Тупой хохот почитателей пива был наградой за формально патриотическую сентенцию.
Цубер, как всегда, когда вокруг собирались слушатели, чувствовал себя в своей тарелке. Он в красках описывал, как несправедливо концерн «Фольксваген» в Вольфсбурге уже полгода обращается с его сыном, которому бездетный начальник завещал предприятие. Сын Цубера, прежде чем продать новый автомобиль, должен сначала купить его у генерального представителя «Фольксвагена», крупного автоторговца Бреннера, и лишь затем перепродать клиентам. Цубер жаловался: «Бреннер получает премии за продажу, а моему мальчику остается поганый доход за обслуживание и, если повезет, через пару-тройку лет один-два ремонта».
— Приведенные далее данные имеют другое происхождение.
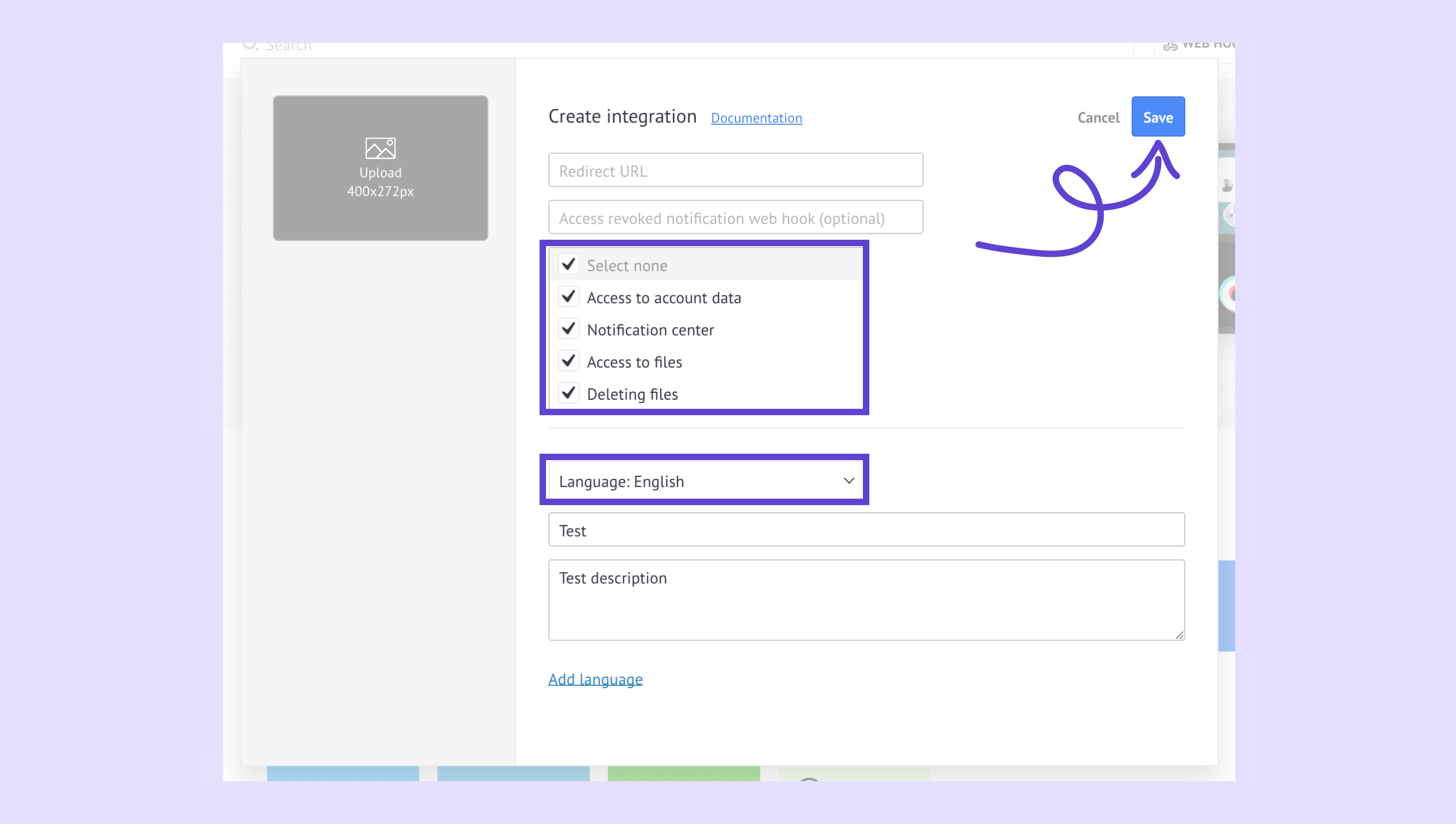This screenshot has height=824, width=1456.
Task: Grab the textarea resize handle corner
Action: 1179,635
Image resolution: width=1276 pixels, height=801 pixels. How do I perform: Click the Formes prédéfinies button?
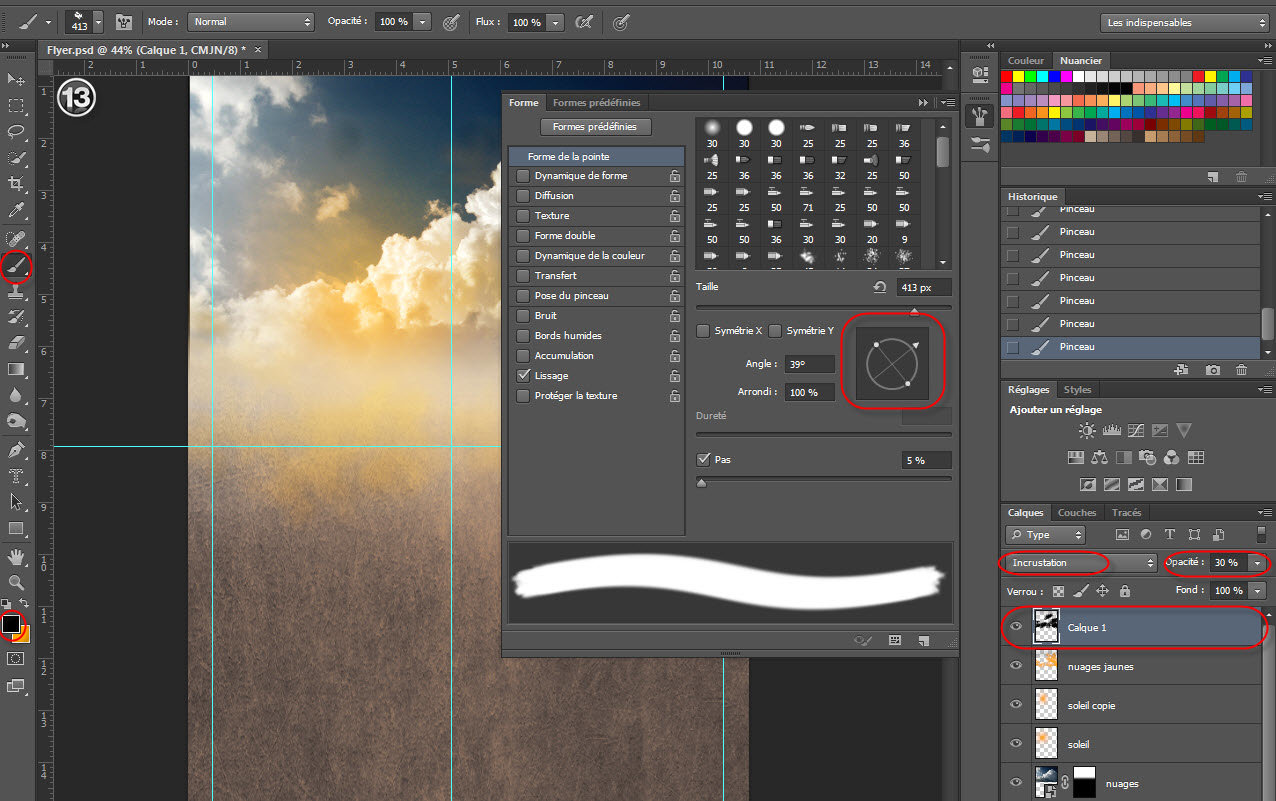click(595, 127)
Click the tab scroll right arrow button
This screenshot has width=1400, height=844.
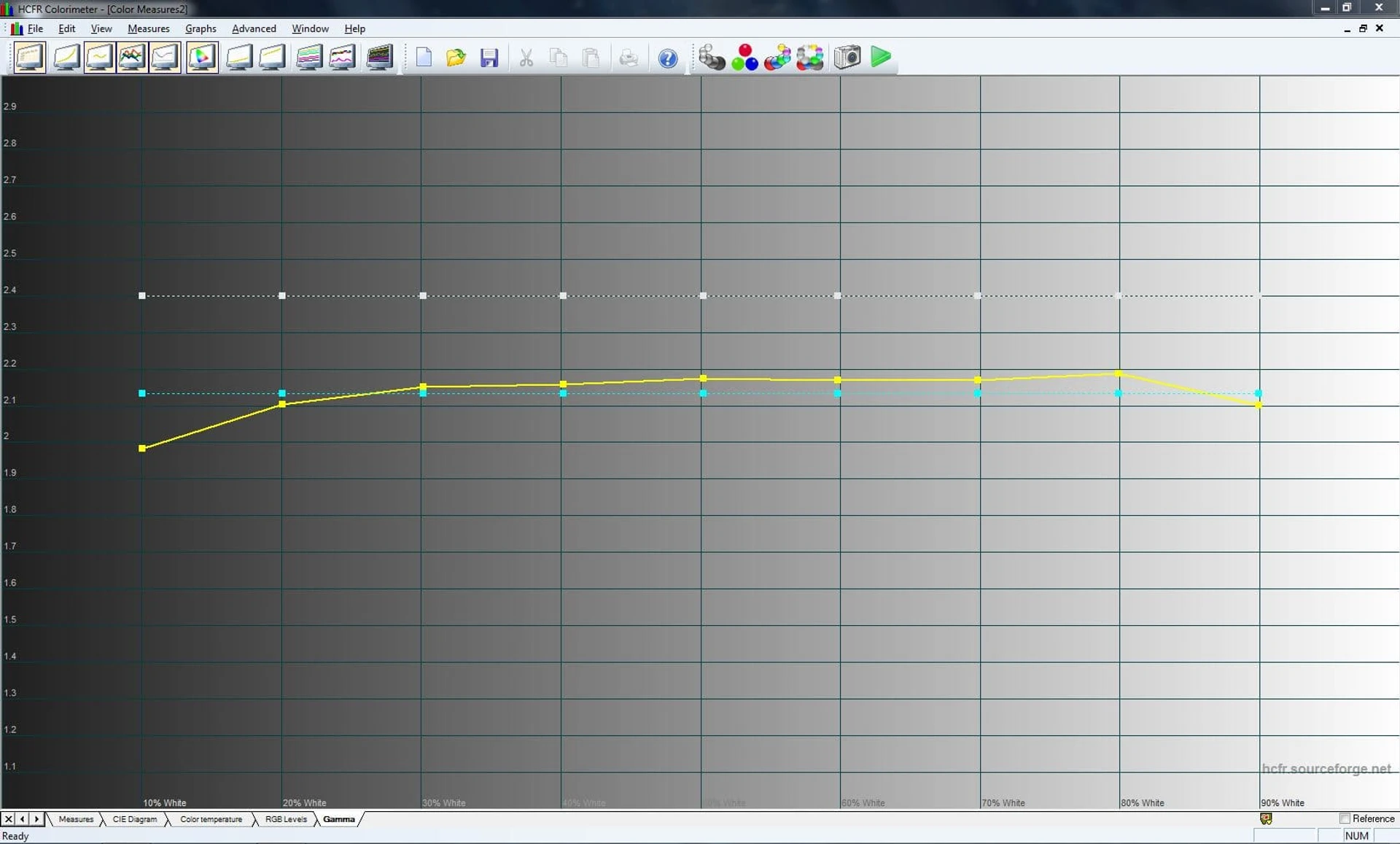pos(36,819)
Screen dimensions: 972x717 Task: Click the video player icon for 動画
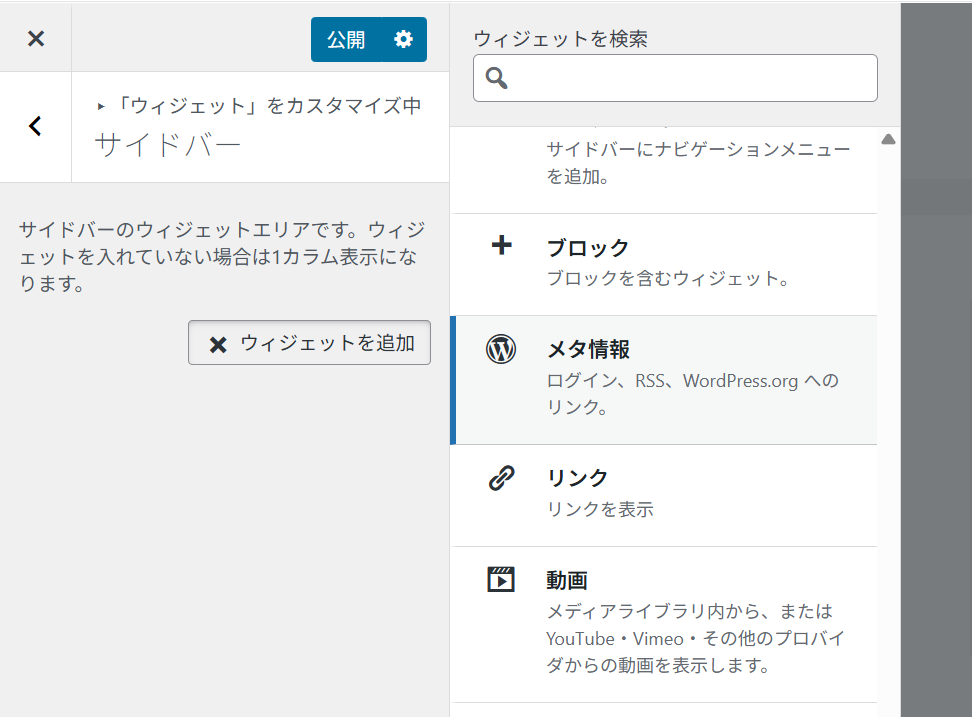point(501,579)
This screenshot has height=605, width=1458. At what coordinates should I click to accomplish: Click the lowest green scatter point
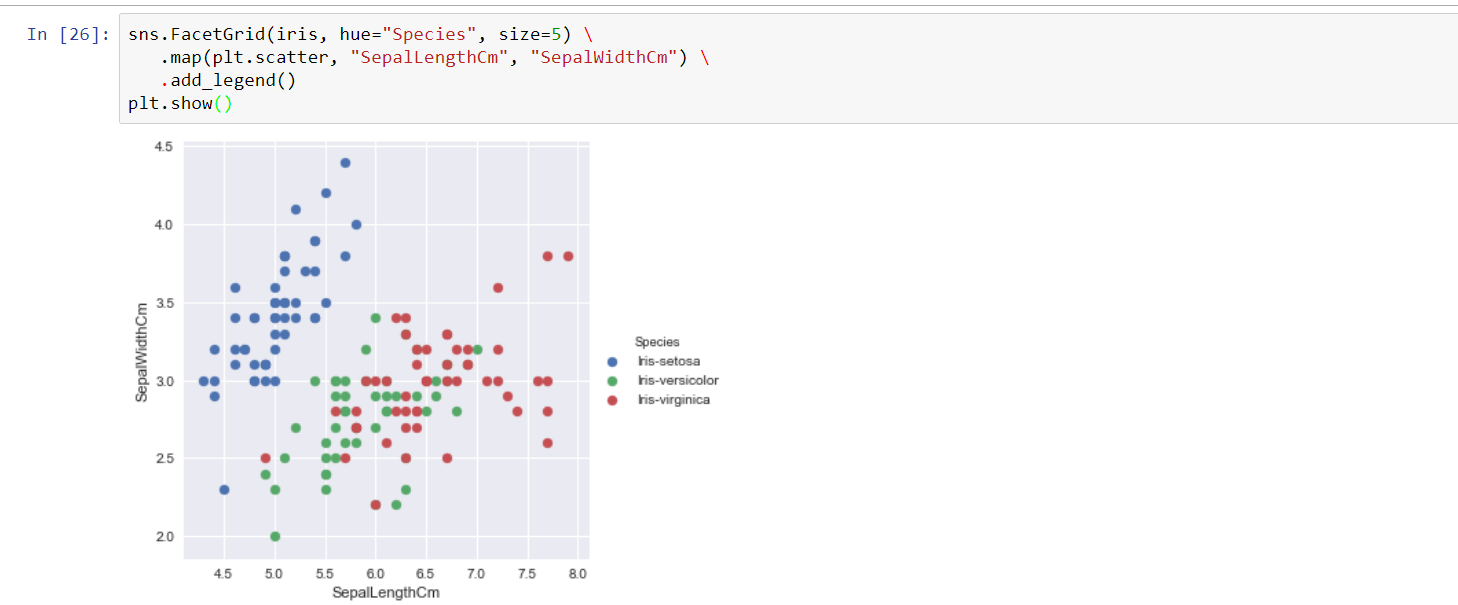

– Знаете, как это называется? – вопросил он, агрессивно посмотрев в отчасти злобные, отчасти непонимающие, пустые лица. – Монополия, вот чем Бреннер занимается. Монополия – дело рук коммунистов. Русских. Брежнева. Видите, до чего дошло с тех пор, как социалисты сели в правительстве?
Значит, монополия – дело рук коммунистов! Ага.
Завсегдатаи Хольцвирта приняли это беспрекословно.
«Наверное, Аист прав, – думали они, – он точно знает, потому что много где бывает. У нашего брата на это нет времени». Слово «монополия» некоторые уже слышали, но что оно означает, никто не знал. Оно звучало гулко и глухо, подозрительно и непотребно, так что вполне возможна связь с коммунистами.